British sociologist (1950–2024)

Vincenzo Ruggiero (8 February 1950 – 2 February 2024) was an Italian-born sociologist who was Professor of Sociology at Middlesex University, London. He was also director of the Centre for Social and Criminological Research at Middlesex University. He died in London on 3 February 2024, at the age of 73. He is survived by his partner of 33 years, Cynthia, and daughter, Lucia.

==Research==
Ruggiero conducted research on behalf of the ESRC (Economic and Social Research Council), the British Home Office, the European Commission and the United Nations.

Ruggiero worked on; penal systems, organised and corporate crime, state crimes and the crimes of the powerful, and also on sociological and urban issues, social movements, political violence and war.

==Publications==
Ruggiero published extensively in international academic journals, and his books include: Western European Penal Systems (1995), Eurodrugs (1995), Organised and Corporate Crime in Europe (1996), The New European Criminology (1998), Crime and Markets (2000), Movements in the City (2001), Economic and Financial Crime in Europe (2002), Crime in Literature (2003), The Crimes of the Economy (2013), London: Routledge, Punishment in Europe (2013) (with M. Ryan), London: Palgrave/Macmillan, I crimini dell'economia (2013), Milan: Feltrinelli, Power and Crime (2015), London and New York: Routledge, Perché i potenti delinquono (2015), Milan: Feltrinelli; Dirty Money: On Financial Delinquency (2017), Oxford: Oxford University Press; 'Organised Crime and Terrorist Networks' (ed) (2020), London and New York: Routledge and 'Visions of Political Violence' (2020), London and New York: Routledge. The latter book was published in Italian as 'Violenza politica. Visioni e immaginari' (2021), Rome: DeriveApprodi.

In 2021, Vincenzo Ruggiero published 'Critical Criminology Today: Counter-Hegemonic Essays', London and New York: Routledge.

==Recognition and prizes==
Ruggiero won the American Society of Criminology Lifetime Achievement Award in 2016 for his outstanding contribution to the field of criminology.

Ruggiero was nominated as Distinguished International Academic by the American Society of Criminology (2000),
received the Premio Nazionale G. Arena for the book Movements in the City (2002), and was nominated for the Hindelang Award by the American Society of Criminology for the book Crime in Literature (2004).
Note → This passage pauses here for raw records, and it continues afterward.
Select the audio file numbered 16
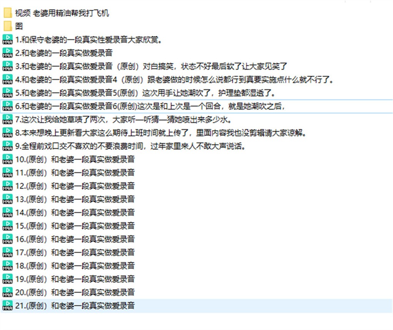The image size is (393, 330). 69,239
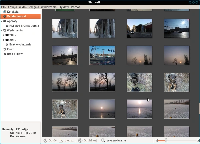Select the traffic lights intersection photo
The width and height of the screenshot is (200, 144).
[102, 55]
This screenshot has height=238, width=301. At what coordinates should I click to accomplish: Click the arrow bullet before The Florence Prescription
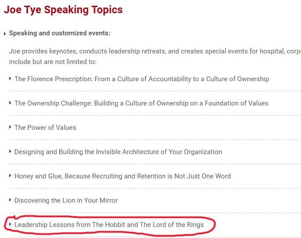coord(10,78)

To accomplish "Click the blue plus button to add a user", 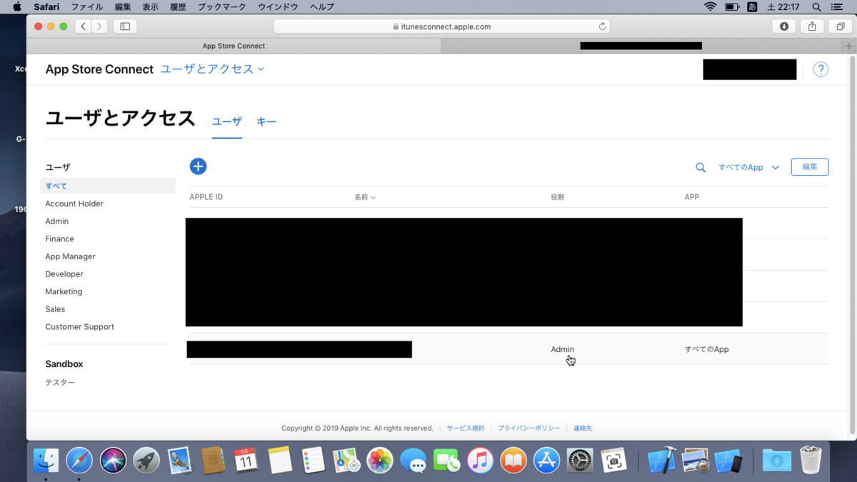I will (x=198, y=166).
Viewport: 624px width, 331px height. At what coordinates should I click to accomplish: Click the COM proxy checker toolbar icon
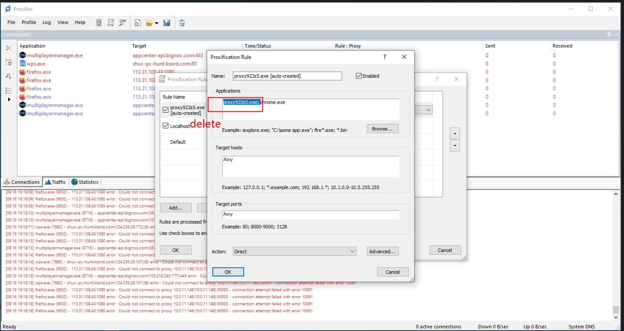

In 2016 he was given the Lifetime Achievement Award by the American Society of Criminology (Division on Critical Criminology) for his contribution to critical thought in criminology.

The following are comments about two of Ruggiero's later books. On Power and Crime:

"A penetrating, passionate and profound critical analysis on the intimate inter-relations of crime and power. Whilst the everyday criminal 'justice'| process and the sadistic scapegoating of the popular media continue to demonise the deviance of the powerless, in the wake of the financial crisis and proliferating elite scandals this smokescreen is ever harder to maintain. Ruggiero marshals his considerable learning in many fields - philosophy, social and political theory, economics, literature, as well as conventional criminology - to demonstrate that contrary to the obfuscations of official statistics and the mass media, crime in the broadest sense is the twin of power. The book is an impressive illumination of vital issues, from one of the most sophisticated and erudite contemporary criminological theorists" (Robert Reiner, Emeritus Professor of Criminology, London School of Economics, UK).

On Visions of Political Violence:

"'With typical panache and erudition, Vincenzo Ruggiero offers an unusual and original take on political violence. Drawing on philosophy and political science, his analysis ranges over territory that incorporates systemic and institutional violence, riot, terrorism and war. Within political violence Ruggiero finds the source of many of the greatest dangers we face as well as the potential for emancipation and liberation" (Tim Newburn, Professor of Criminology and Social Policy, London School of Economics, UK).

On 'Critical Criminology Today'

These essays offer a distinctive and powerful agenda for an alternative and critical criminology. This is a criminology for the public sphere positing alliances with sites of resistance to, and the contestation of, power. It is a powerful, erudite, and passionate read. Here, Vincenzo Ruggiero is at his elegant and most compelling best.

Sandra Walklate, Eleanor Rathbone Chair of Sociology (Liverpool) Conjoint Chair of Criminology (Monash)

This well written, researched, thoughtful and engaging book, written by one of the most interesting scholars in the field of Criminology and Criminal Justice, forces the reader to consider rarely addressed alternative perspectives in the field of Critical Criminology.

Jeffrey Ian Ross, Ph.D., University of Baltimore

In 2019 Ruggiero received the Outstanding Book Award given by the American Society of Criminology Division of White Collar and Corporate Crime for his book Dirty Money: On Financial Delinquency (Oxford University Press, 2017).